Raja lain yang mendapatkan surat cinta Nabi ialah Kaisar Heraclius yang isinya sebagai berikut: "Sesungguhnya aku menyerumu dengan seruan Islam, maka masuklah ke dalam agama Islam maka engkau akan selamat, dan niscaya Allah akan membalasmu dengan ganjaran dua kali lipat. Jika engkau berpaling, maka sesungguhnya bagimu dosa seluruh pengikutmu."

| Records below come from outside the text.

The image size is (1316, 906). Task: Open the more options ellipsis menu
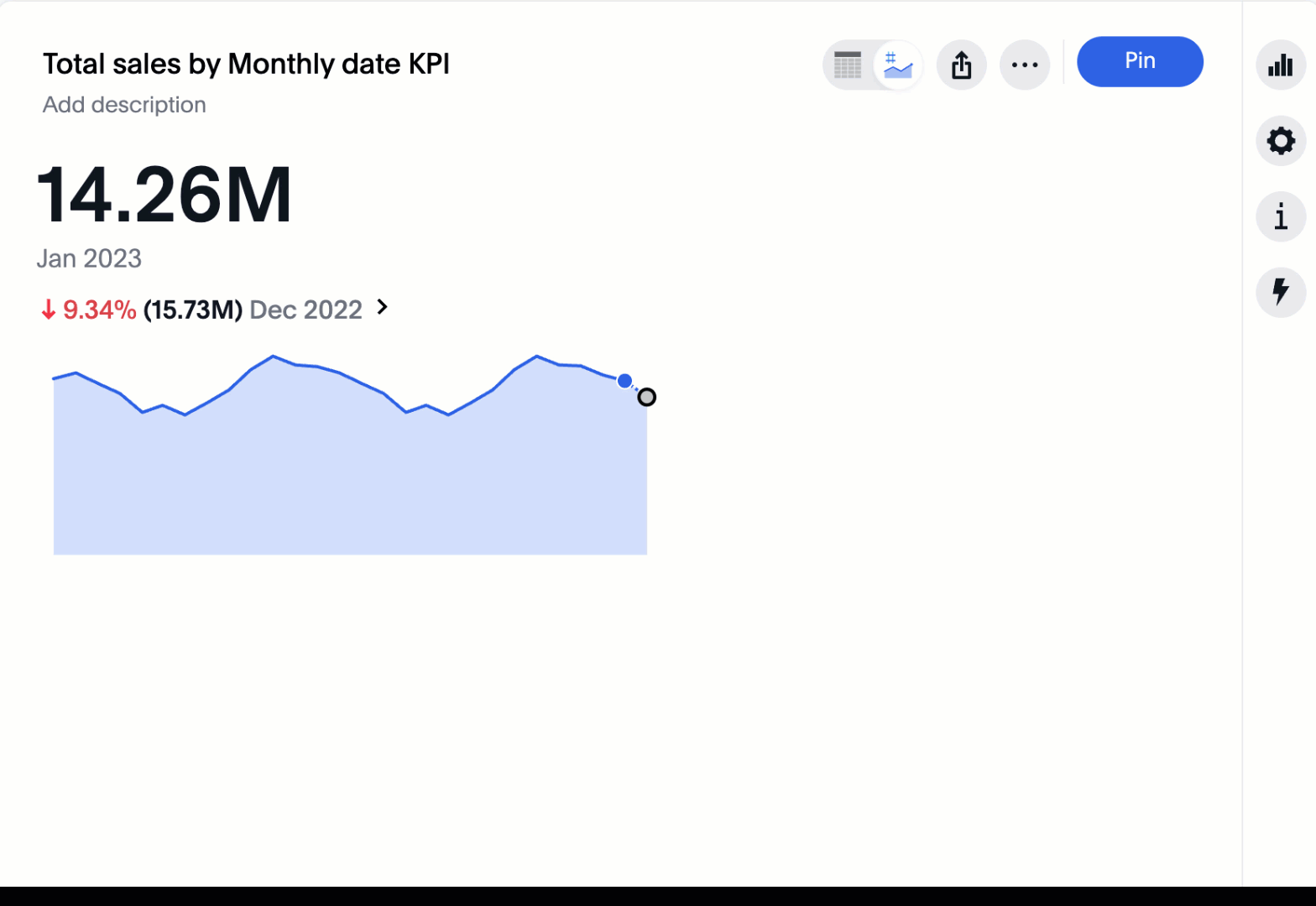coord(1025,65)
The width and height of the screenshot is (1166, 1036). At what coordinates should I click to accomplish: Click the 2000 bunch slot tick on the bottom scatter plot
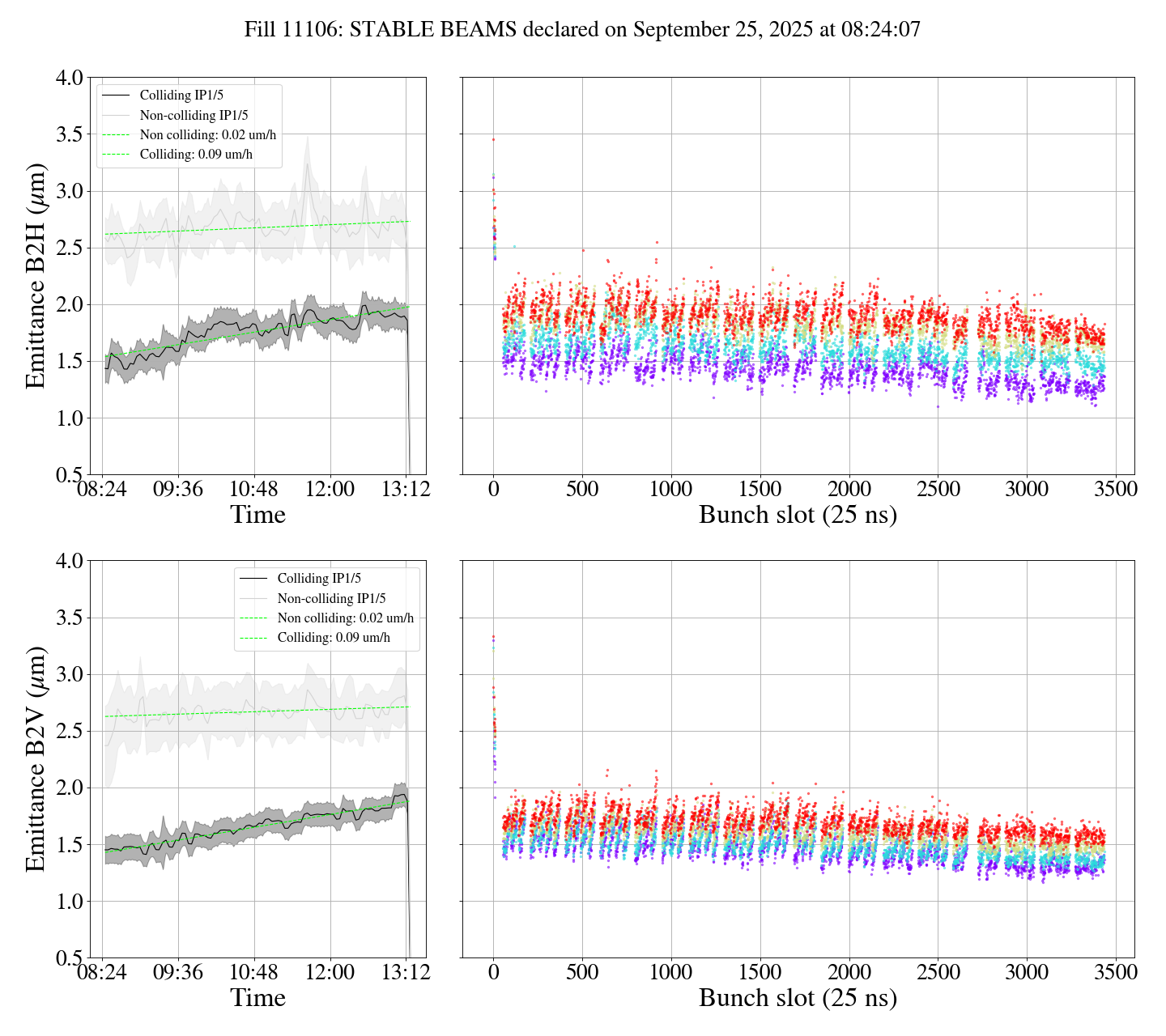(849, 972)
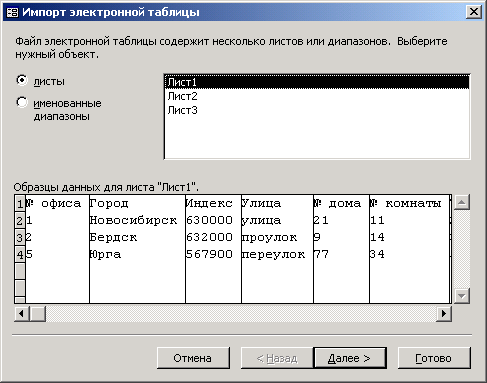Click the Далее > button
The width and height of the screenshot is (487, 383).
(350, 358)
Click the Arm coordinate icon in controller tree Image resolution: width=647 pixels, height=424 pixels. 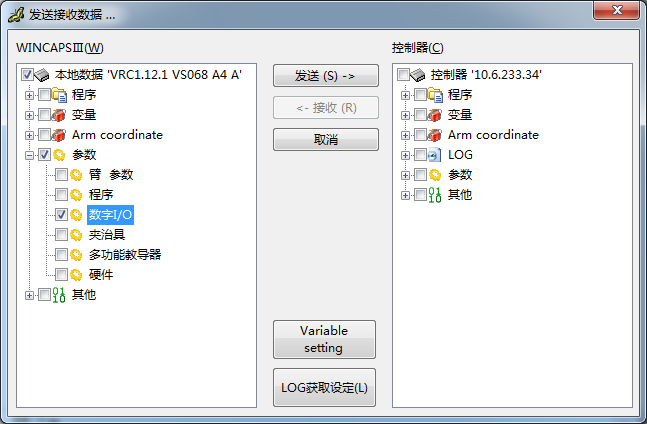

Surat lainnya ke Raja Najasy, penguasa Habasyah (Ethopia), yang diantar langsung oleh Amr bin Umayyah bersama Ja'far bin Abu Thalib bersama teman-temannya. Surat Nabi berisi: "Bismillahirrahmanirrahim, dari MuhammadRasulullah. Yang mulia Raja Najasyi, aku menyanjungmu, Allah Yang tiada Tuhan (yang berhak disembah) selain Dia, Raja Yang Maha Suci, Yang Maha Sejahtera, Yang Mengaruniakan keamanan, dan Maha Memelihara. Aku bersaksi bahwa Isa putera Maryam adalah Ruh Allah dan Kalimat-Nya yang ditiupkan kepada Maryam, wanita yang suci (perawan) lagi baik, yang kemudian mengandung Isa. Aku mengajak engkau untuk mengikuti dan mengimani ajaran yang aku bawa. Karena aku adalah utusan Allah. Bersama dengan ini, aku telah mengutus keponakanku Ja'far beserta sekelompok kaum muslimin untuk menghadapmu. Salam sejahtera bagi orang yang mengikuti petunjuk-Nya".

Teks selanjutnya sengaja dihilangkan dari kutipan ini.